Nunca pensé que algo así podría pasarme. Siempre fui una madre dedicada, entregada a mi hija, apoyándola en todo. Desde que era pequeña, hice todo lo posible por ser su ejemplo, su refugio, su mejor amiga. Pero jamás imaginé que el destino me pondría en una situación tan cruel, tan prohibida… enamorarme del novio de mi propia hija.
Todo comenzó de manera inocente. Cuando Valeria presentó a Andrés, su novio, lo vi como cualquier madre vería a la pareja de su hija: con curiosidad y cierto escepticismo. No quería que nadie le hiciera daño, así que lo observé con atención, analizando cada gesto, cada palabra.

Andrés era encantador. Educado, atento y con una madurez que me sorprendía para su edad. Con el tiempo, comenzó a frecuentar nuestra casa más seguido. Nos sentábamos a conversar mientras esperábamos a Valeria, compartíamos charlas sobre libros, música y la vida en general. Me hacía reír, me hacía sentir escuchada de una manera que no sentía desde hacía años.
Lo que al principio fue una simpatía natural, poco a poco se convirtió en algo más. Me sorprendí a mí misma pensando en él más de la cuenta, fijándome en detalles insignificantes, en cómo su mirada se iluminaba cuando hablaba de sus sueños o cómo su risa resonaba en la casa. Intenté ignorarlo, intenté convencerme de que solo era una ilusión absurda, pero mi corazón comenzó a traicionarme.
No fue hasta una noche, en una reunión familiar, que me di cuenta de que no era solo una locura mía. Mientras Valeria hablaba con sus amigas, Andrés y yo nos quedamos solos en la cocina. Hubo un silencio extraño, una tensión que nunca había sentido antes. Me miró de una manera distinta, con una intensidad que me dejó sin aliento.
—A veces siento que puedo hablar más contigo que con cualquier otra persona —dijo, con una honestidad que me desarmó.

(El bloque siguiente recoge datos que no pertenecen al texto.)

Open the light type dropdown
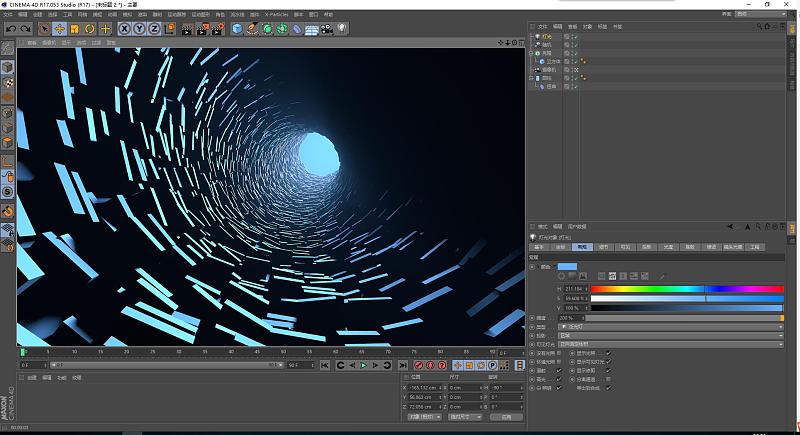Image resolution: width=800 pixels, height=435 pixels. tap(670, 326)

Mi mente gritaba que eso estaba mal, que debía alejarme, pero mi corazón latía desbocado. No pasó nada físico, pero en esa mirada supe que lo que sentíamos no era solo una confusión.
Esa noche no pude dormir. Me odié por sentir lo que sentía. No podía traicionar a mi hija, no podía permitirme algo tan impensable. Al día siguiente, decidí marcar distancia. Andrés lo notó, pero no dijo nada. Solo hubo una tristeza en su mirada que dolió más de lo que debía.
El amor es impredecible, cruel a veces. Pero hay líneas que no deben cruzarse, y yo elegí no cruzarla. Porque, por más fuerte que fuera lo que sentía, mi amor por mi hija era más grande. Así que enterré aquel sentimiento en lo más profundo de mi alma, con la certeza de que había hecho lo correcto… aunque en el fondo, mi corazón nunca lo superara.